[Rows on where targets appear]

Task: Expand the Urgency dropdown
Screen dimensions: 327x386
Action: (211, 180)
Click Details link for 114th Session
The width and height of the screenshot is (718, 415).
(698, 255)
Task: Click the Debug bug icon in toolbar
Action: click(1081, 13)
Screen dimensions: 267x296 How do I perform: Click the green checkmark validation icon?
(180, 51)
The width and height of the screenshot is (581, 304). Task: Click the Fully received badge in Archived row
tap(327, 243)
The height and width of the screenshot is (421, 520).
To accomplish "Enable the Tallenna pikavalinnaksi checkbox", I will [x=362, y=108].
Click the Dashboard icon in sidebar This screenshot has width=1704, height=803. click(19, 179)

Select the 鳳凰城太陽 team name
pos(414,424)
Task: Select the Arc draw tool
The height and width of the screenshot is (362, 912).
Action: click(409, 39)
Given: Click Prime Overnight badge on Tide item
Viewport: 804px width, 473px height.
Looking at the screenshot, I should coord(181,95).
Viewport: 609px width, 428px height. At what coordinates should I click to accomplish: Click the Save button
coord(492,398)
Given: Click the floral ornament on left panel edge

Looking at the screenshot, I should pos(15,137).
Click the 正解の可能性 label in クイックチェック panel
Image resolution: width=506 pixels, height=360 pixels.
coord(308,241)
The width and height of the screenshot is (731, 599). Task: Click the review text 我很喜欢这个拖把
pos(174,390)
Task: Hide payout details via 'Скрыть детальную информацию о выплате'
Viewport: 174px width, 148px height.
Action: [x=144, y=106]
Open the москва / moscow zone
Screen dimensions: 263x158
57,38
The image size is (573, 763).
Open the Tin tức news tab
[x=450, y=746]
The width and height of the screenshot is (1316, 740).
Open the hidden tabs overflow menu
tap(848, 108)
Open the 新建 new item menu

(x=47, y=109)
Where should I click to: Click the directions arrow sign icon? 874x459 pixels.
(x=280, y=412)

**Directions for this task**
Rewrite the part of the items that opens with the line containing "The image size is (573, 763)." and closes with the final line of the items as a numbered list, including both of those lines. Leave out any blank lines.

**The completed task**
1. The image size is (573, 763).
2. Open the Tin tức news tab
3. [x=450, y=746]
4. The width and height of the screenshot is (1316, 740).
5. Open the hidden tabs overflow menu
6. tap(848, 108)
7. Open the 新建 new item menu
8. (x=47, y=109)
9. Where should I click to: Click the directions arrow sign icon? 874x459 pixels.
10. (x=280, y=412)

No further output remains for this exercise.